══ Data to examine

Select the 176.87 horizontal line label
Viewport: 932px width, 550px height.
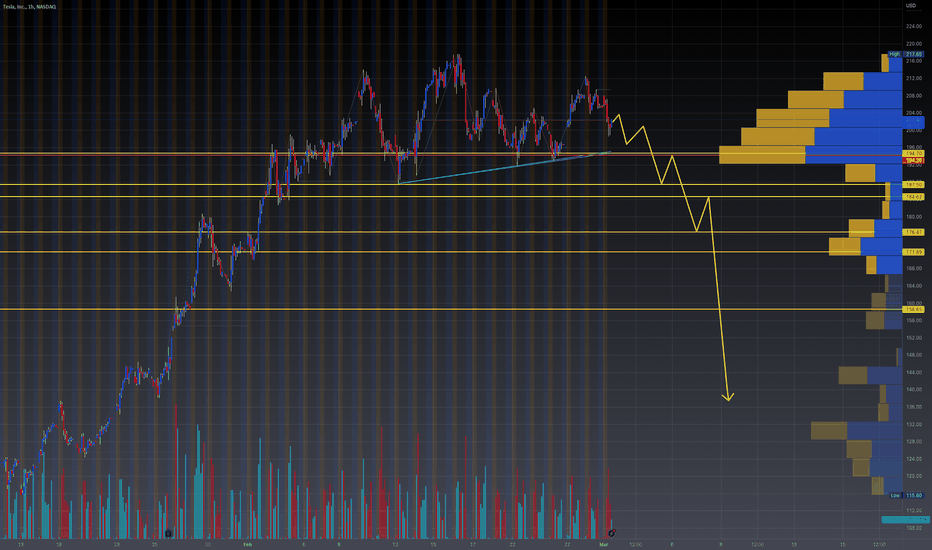pos(913,232)
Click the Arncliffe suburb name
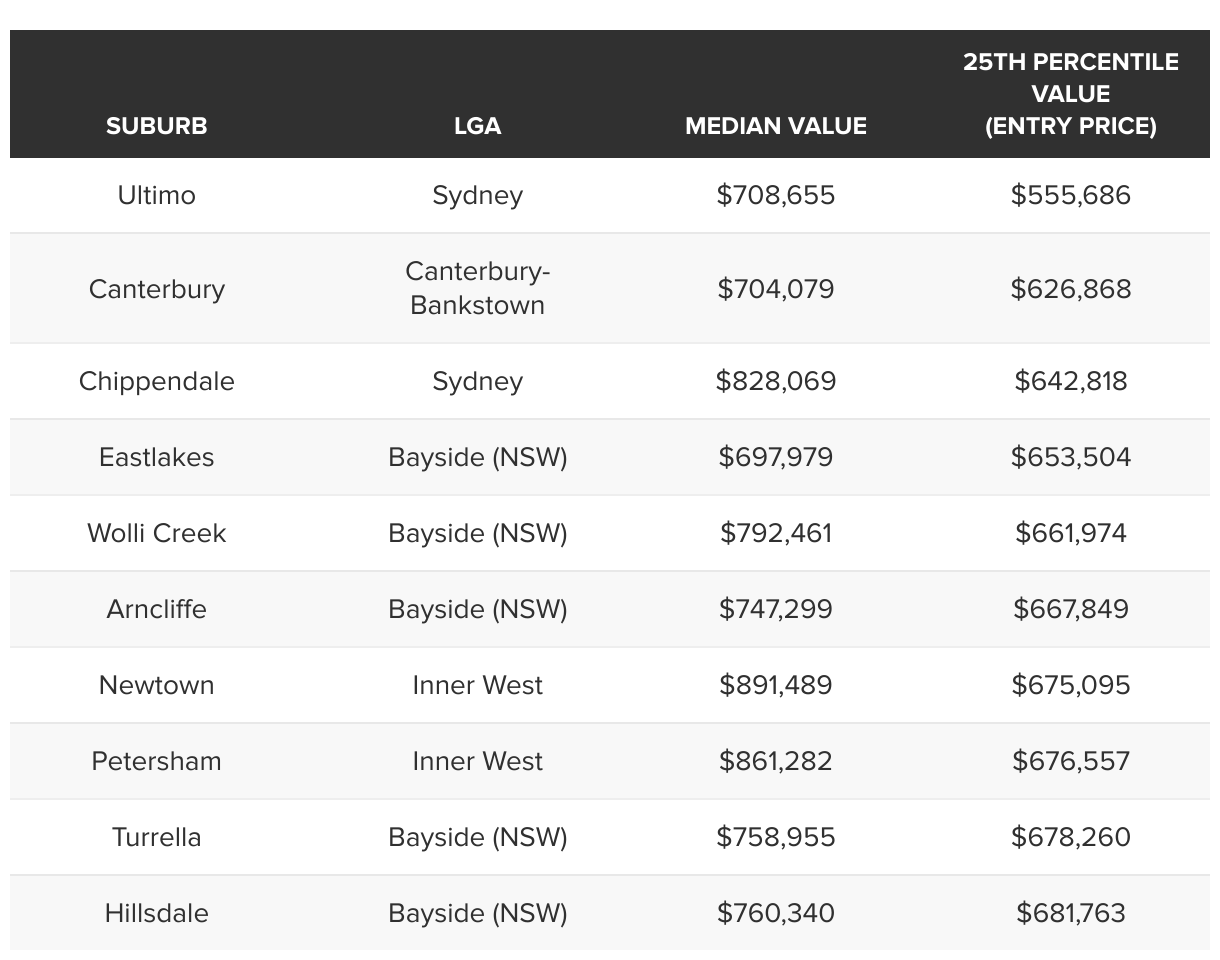This screenshot has height=960, width=1220. click(x=157, y=609)
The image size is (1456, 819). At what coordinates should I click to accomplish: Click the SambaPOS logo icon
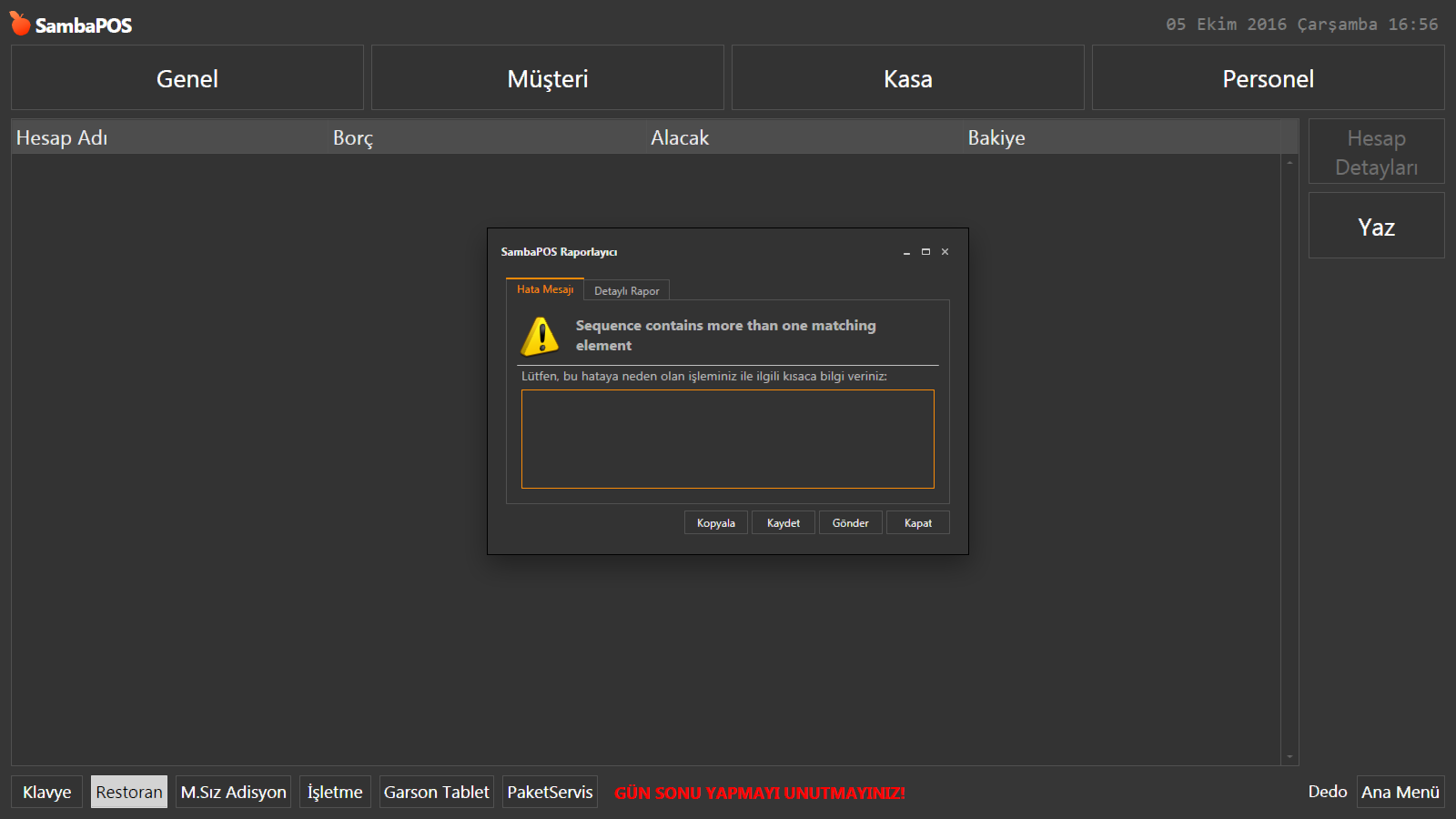coord(20,24)
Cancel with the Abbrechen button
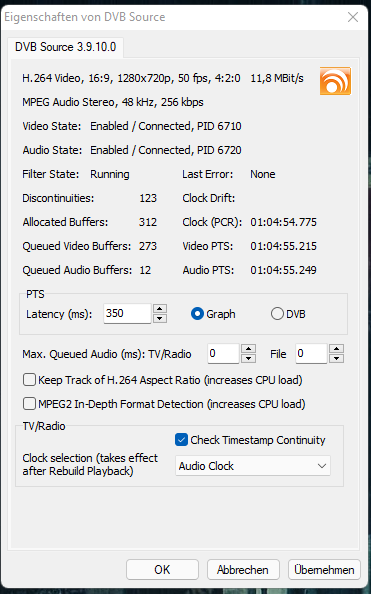The width and height of the screenshot is (371, 594). 243,570
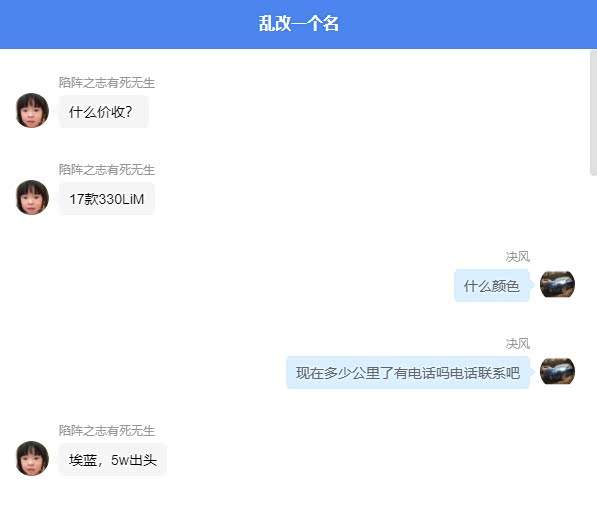Click username 陷阵之志有死无生 above '什么价收?'
The image size is (597, 506).
(x=107, y=83)
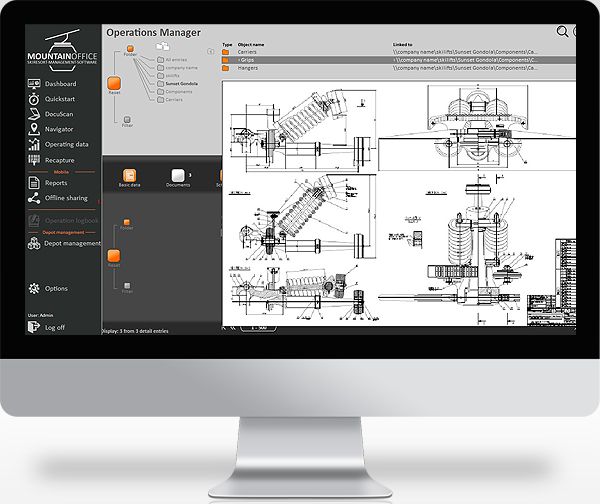
Task: Open Depot management in the sidebar
Action: coord(72,243)
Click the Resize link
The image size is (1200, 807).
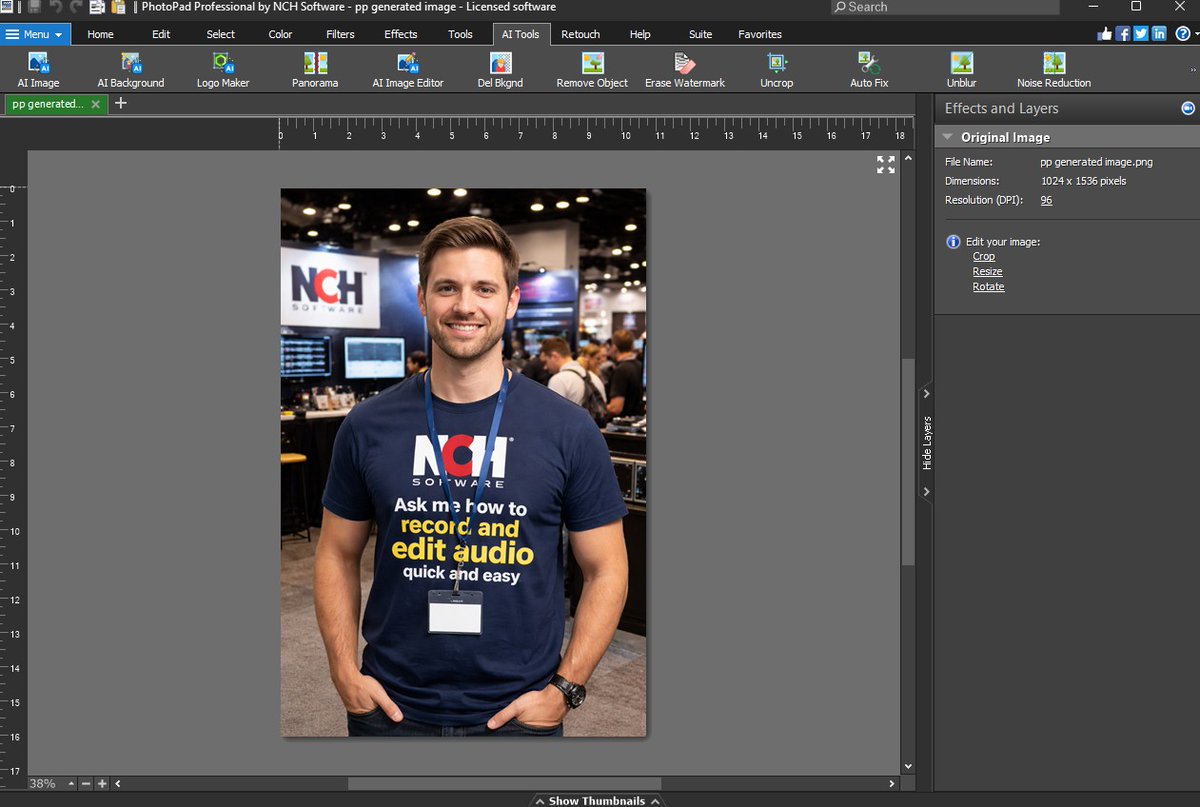[x=987, y=271]
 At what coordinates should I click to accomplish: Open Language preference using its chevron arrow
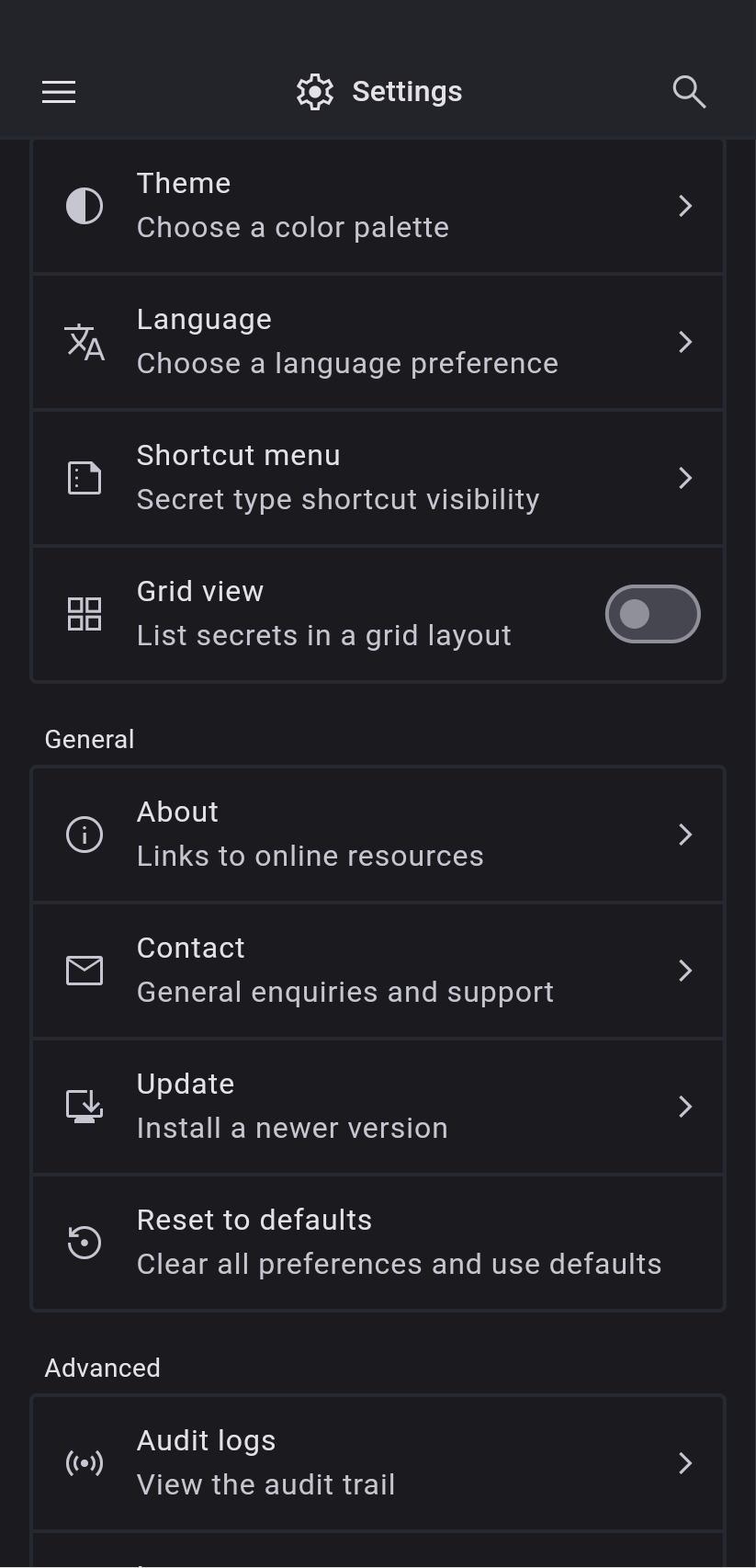click(x=685, y=342)
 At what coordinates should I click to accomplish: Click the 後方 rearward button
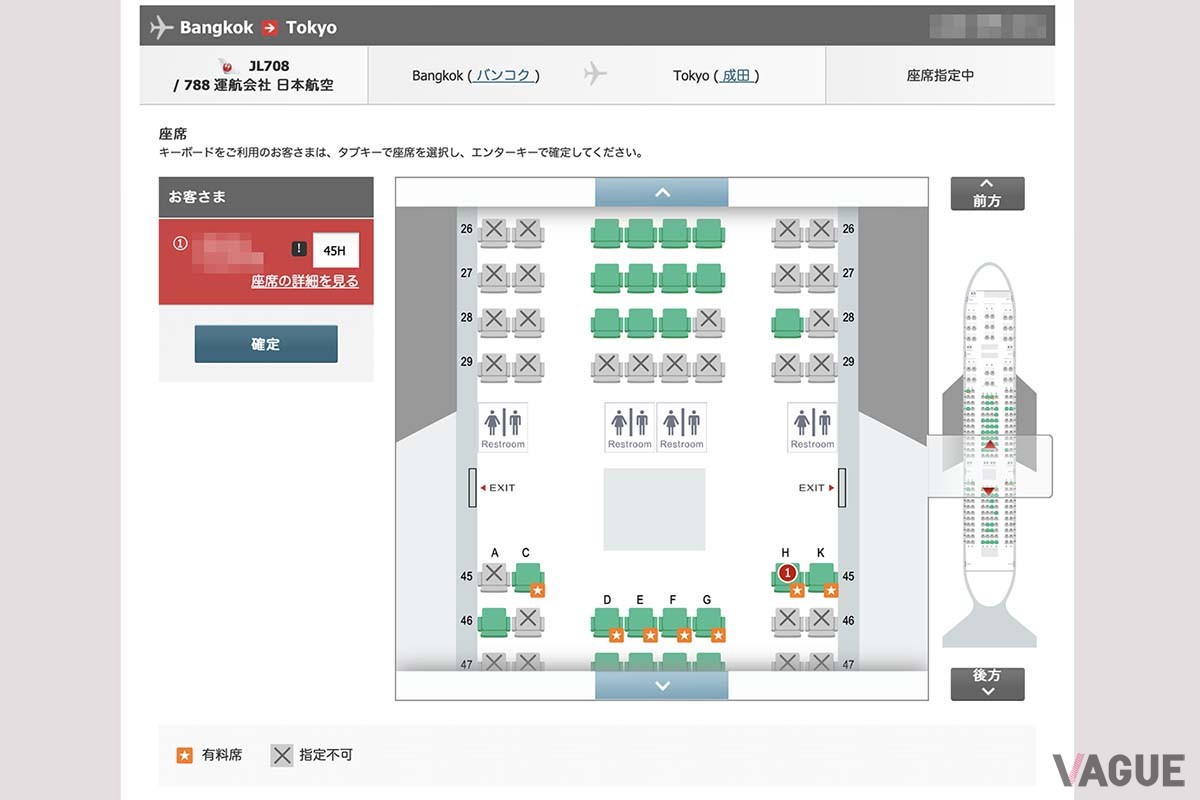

════

> [Directions]
Leaving out the pictures, repeat all the entries exactly as they stand.

> [Answer space]
Select the 176.87 horizontal line label
Viewport: 932px width, 550px height.
pos(913,232)
Click the Arncliffe suburb name
This screenshot has height=960, width=1220. click(x=157, y=609)
The image size is (1456, 819). At what coordinates should I click to accomplish: Click the SambaPOS logo icon
coord(20,24)
Cancel with the Abbrechen button
The width and height of the screenshot is (371, 594). 243,570
Click username 陷阵之志有死无生 above '什么价收?'
The image size is (597, 506).
(x=107, y=83)
Task: Open Depot management in the sidebar
Action: coord(72,243)
Click the Resize link
The image size is (1200, 807).
[x=987, y=271]
 At what coordinates should I click to accomplish: Open Language preference using its chevron arrow
click(x=685, y=342)
 At what coordinates should I click to accomplish: Click the 後方 rearward button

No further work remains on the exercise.